START SUPPLIED DATA

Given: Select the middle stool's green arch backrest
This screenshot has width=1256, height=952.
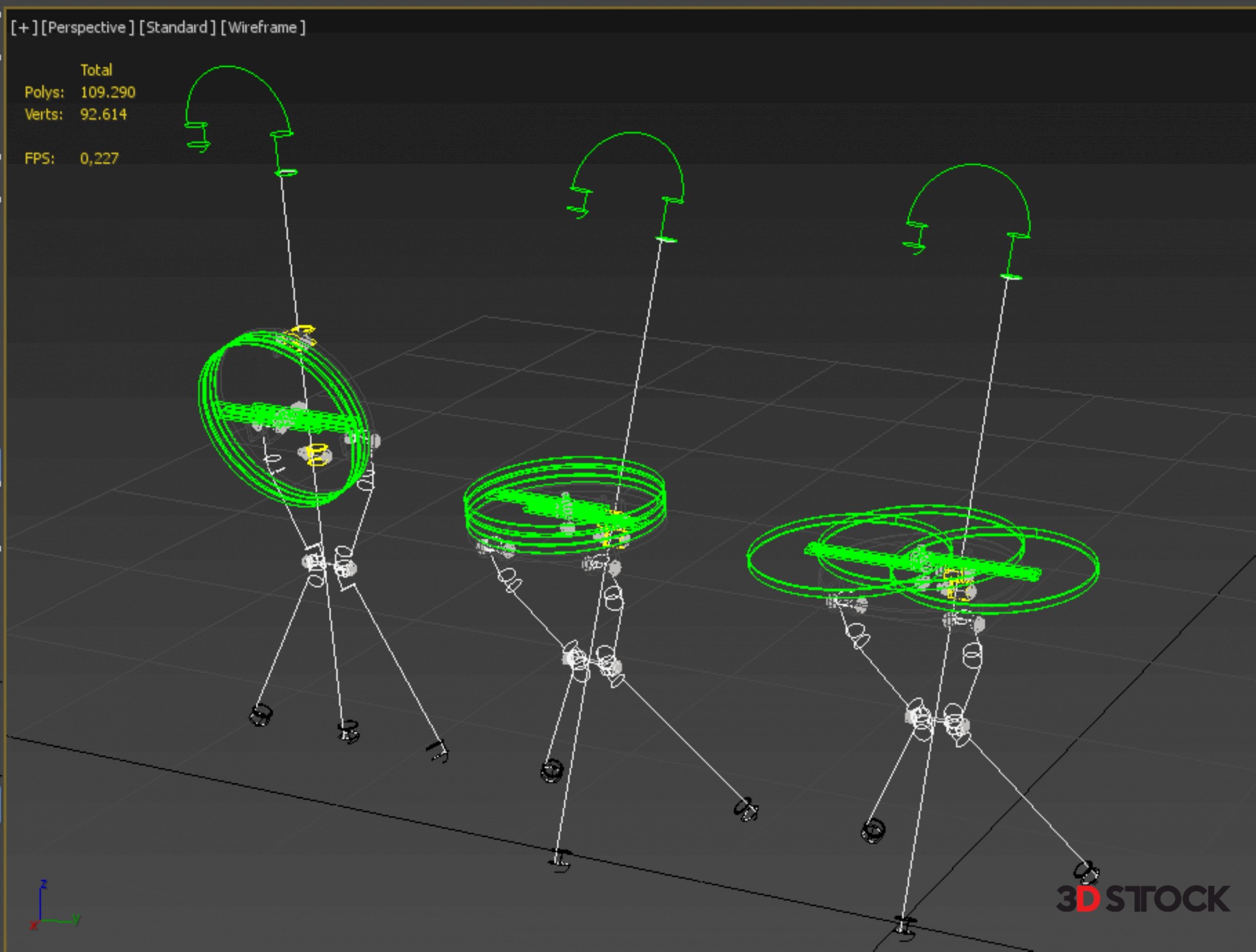Looking at the screenshot, I should [x=633, y=133].
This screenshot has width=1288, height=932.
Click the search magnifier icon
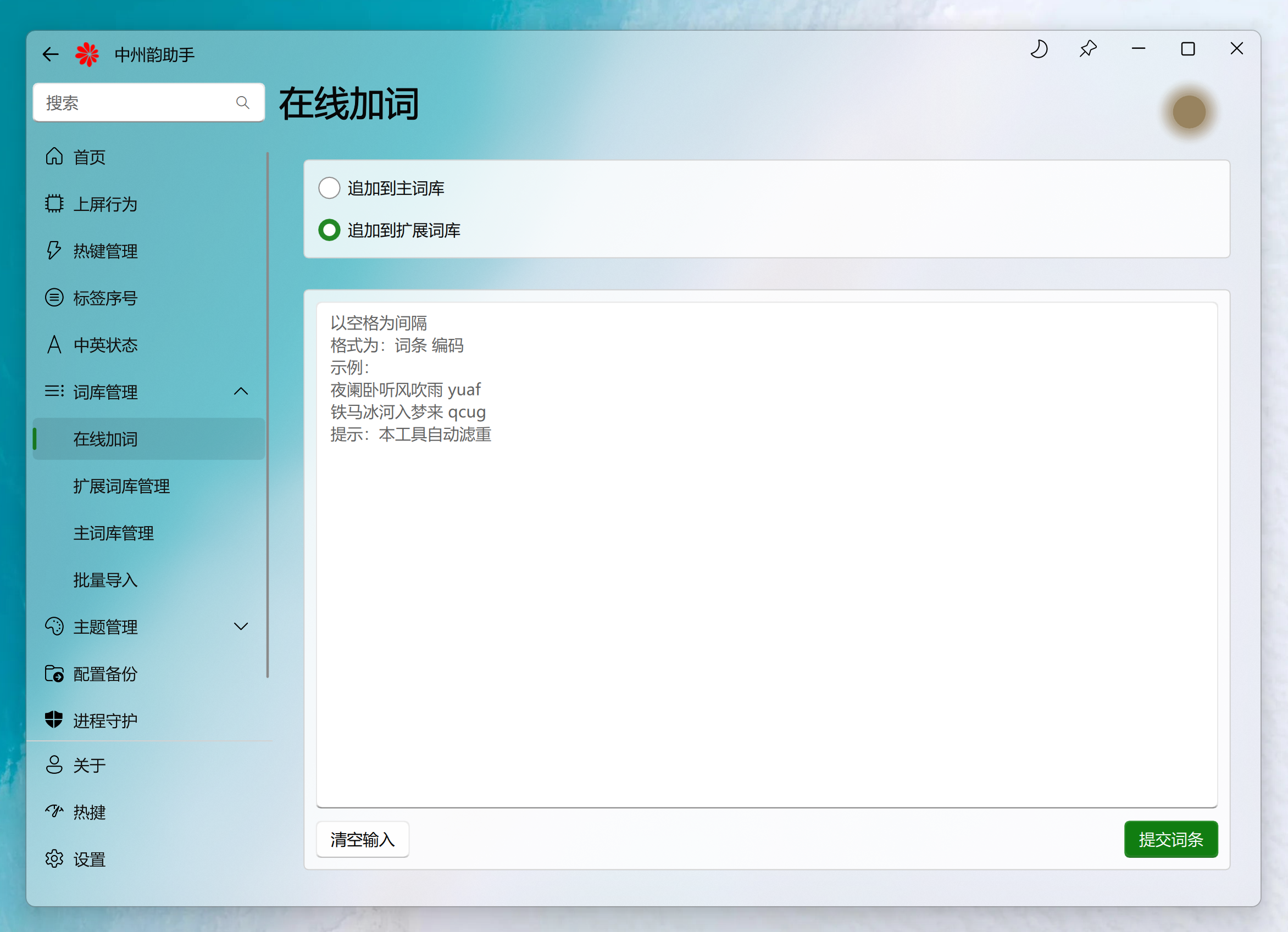pyautogui.click(x=242, y=103)
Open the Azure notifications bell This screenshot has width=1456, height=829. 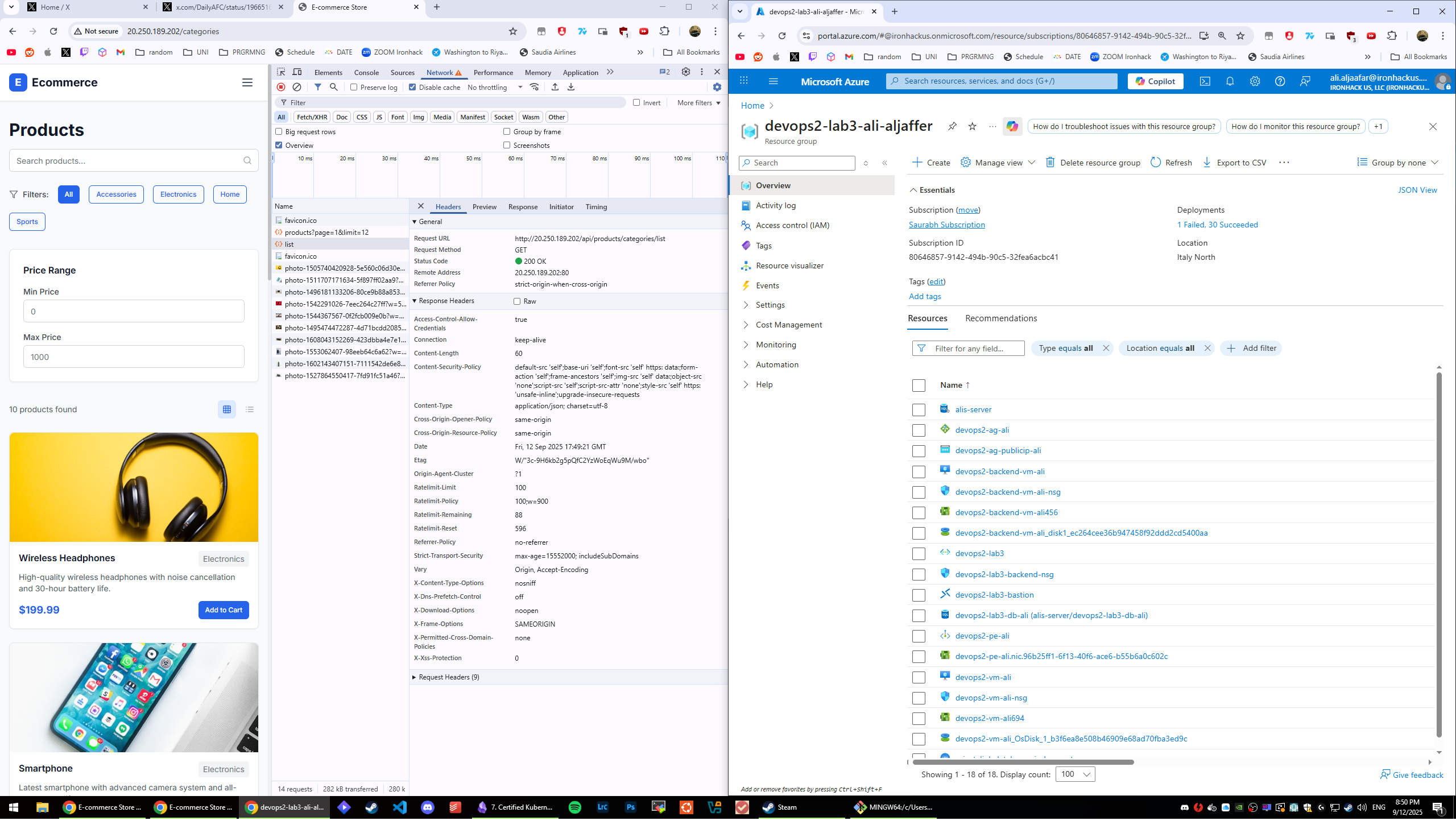pyautogui.click(x=1230, y=81)
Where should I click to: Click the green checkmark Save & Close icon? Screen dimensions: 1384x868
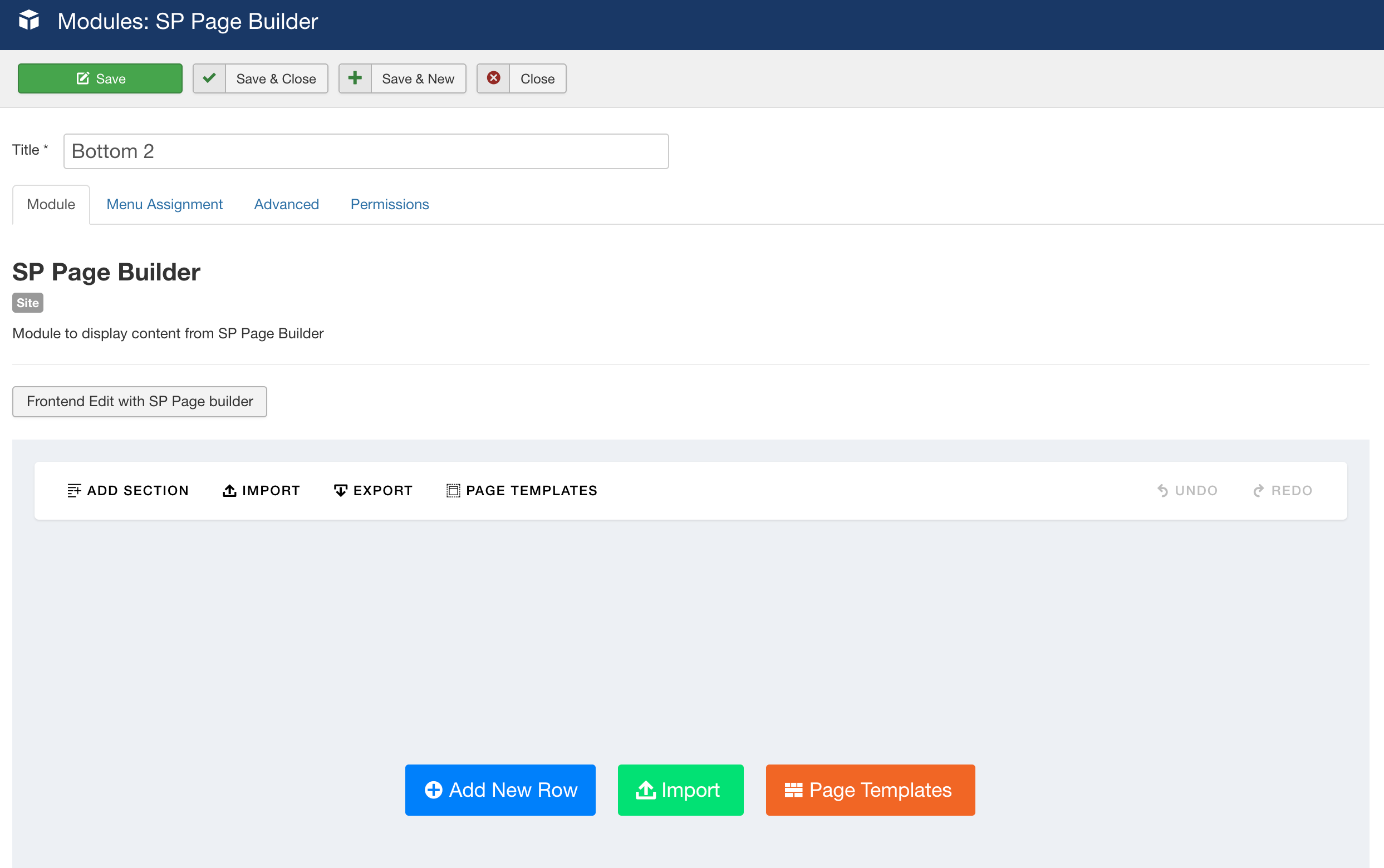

END SUPPLIED DATA

- EXERCISE OBJECTIVE: Show the lines of the records that contain the word "green".

- RESULT FOR THIS EXERCISE:
Given: Select the middle stool's green arch backrest
Where should I click to: Click the green checkmark Save & Close icon? Screen dimensions: 1384x868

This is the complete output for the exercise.